That’s not the point. The name is a proxy and signpost for many other things.
Anonymous Coward
on 25 Feb 09“The name is a proxy and signpost for many other things.”
In our culture yes. But is this really necessary? How in the world could the name of the place affect the tastiness of their General Zho Chicken?
We’ve been taught to look to brand identity to establish a baseline expectation for quality and service. Brand Identity can convey information about price/quality/consistency/etc. If I see a firm with the word “Luxury” in their title, then I can guess reasonably well that their junk is high price / high quality.

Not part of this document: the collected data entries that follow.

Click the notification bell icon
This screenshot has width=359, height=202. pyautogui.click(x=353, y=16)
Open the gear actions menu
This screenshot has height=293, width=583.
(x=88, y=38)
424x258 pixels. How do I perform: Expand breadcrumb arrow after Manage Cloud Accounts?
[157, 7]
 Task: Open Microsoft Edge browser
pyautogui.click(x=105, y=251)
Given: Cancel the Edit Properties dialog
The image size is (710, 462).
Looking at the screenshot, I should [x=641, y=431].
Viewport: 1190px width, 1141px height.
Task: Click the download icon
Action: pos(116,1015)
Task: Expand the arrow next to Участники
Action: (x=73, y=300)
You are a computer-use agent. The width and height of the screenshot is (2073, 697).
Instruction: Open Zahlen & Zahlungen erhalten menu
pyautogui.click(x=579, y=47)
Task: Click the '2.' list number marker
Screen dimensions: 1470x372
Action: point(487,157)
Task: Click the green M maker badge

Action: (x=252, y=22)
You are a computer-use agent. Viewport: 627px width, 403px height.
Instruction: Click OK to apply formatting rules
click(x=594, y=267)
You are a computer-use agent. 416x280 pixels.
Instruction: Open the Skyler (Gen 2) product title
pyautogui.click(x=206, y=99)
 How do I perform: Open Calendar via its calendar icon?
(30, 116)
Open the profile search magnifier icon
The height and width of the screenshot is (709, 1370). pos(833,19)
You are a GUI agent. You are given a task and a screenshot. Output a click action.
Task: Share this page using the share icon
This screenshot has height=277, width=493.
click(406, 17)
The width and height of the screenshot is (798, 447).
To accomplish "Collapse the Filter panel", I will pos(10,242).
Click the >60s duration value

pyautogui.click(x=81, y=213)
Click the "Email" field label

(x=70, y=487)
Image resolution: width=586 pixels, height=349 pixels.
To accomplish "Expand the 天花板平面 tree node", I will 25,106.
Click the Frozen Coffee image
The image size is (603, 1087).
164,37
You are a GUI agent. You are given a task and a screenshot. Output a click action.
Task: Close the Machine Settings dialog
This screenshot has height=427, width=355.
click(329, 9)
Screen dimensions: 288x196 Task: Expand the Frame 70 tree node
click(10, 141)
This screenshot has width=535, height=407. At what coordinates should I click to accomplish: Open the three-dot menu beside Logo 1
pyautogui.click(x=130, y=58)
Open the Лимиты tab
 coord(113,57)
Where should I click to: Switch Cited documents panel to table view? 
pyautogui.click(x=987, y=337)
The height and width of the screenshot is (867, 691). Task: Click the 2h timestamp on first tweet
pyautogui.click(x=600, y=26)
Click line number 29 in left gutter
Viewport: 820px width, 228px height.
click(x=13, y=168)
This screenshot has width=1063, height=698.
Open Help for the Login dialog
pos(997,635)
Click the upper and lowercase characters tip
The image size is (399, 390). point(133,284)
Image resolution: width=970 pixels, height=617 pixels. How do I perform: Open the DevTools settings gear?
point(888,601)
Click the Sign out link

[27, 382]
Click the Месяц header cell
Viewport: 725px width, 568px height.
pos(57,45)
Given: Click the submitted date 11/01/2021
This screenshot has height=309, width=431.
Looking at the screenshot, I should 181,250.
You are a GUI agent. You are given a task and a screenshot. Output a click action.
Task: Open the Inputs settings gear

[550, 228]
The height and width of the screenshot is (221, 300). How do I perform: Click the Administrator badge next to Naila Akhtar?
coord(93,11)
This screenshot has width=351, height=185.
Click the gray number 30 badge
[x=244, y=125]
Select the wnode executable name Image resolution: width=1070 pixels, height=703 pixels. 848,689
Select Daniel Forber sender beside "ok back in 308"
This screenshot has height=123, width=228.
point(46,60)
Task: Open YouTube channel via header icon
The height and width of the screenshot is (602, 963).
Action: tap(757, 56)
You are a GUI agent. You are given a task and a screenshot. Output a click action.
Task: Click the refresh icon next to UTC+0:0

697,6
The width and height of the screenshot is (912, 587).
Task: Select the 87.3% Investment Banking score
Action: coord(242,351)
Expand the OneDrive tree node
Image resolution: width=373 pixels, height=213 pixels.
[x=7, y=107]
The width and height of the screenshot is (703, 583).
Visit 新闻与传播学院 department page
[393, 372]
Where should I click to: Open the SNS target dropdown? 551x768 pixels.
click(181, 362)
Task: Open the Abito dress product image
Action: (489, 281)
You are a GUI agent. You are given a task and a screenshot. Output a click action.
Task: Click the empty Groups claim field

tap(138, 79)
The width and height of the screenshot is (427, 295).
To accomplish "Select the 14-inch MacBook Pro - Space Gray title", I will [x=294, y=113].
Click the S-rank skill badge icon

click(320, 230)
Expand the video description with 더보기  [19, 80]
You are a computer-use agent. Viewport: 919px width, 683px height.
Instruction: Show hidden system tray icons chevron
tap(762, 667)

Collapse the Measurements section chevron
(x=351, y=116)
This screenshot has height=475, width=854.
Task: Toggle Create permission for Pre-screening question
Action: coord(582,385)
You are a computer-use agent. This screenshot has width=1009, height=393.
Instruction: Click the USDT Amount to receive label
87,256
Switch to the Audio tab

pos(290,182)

Even the name here (37signals) sends information (modern, not stuffy, web, etc).
However, all this marketing can be an utter lie. McDonald’s coffee recently out-scored Starbucks for quality, if I’m not mistaken, despite the marketing (from both firms) that McD’s was a lower price / lower quality offering.
I’m not saying that the name wouldn’t matter to me. In fact, I tried to get the guy to name his place something catchy and different. But his cultural perception was that the name should be anything BUT different, and wasn’t really important at all after that.
Take your favorite brand and substitute “Melon” for their name. Would you enjoy their offerings any less? (“Man, this new Melon mPhone is awesome!”)
Laurel Fan
on 25 Feb 09It seems that what this post is somewhat in opposition to the Getting Real philosophy as I understand it.
I’ve never had the choice of 147 ice creams at a restaurant. Sure, the three choices might be weird stuff like garam masala, salted caramel and black olive, but if you’re going to a restaurant that specializes in uniqueness and slightly pushing your food boundaries, you might not get vanilla (it actually sounds like narrow tastes to only want the familiar).
Just because I like the lox flavored ice cream at Max and Mina’s in Flushing doesn’t mean I’m going to demand lox from the farmer’s market vendor at home.
If we take wide (vs narrow) tastes as a desired quality as seems to be promoted in this post, what we want is uniqueness and specialization on the part of service/product providers (which produces more, possibly overwhelming choice for the customer).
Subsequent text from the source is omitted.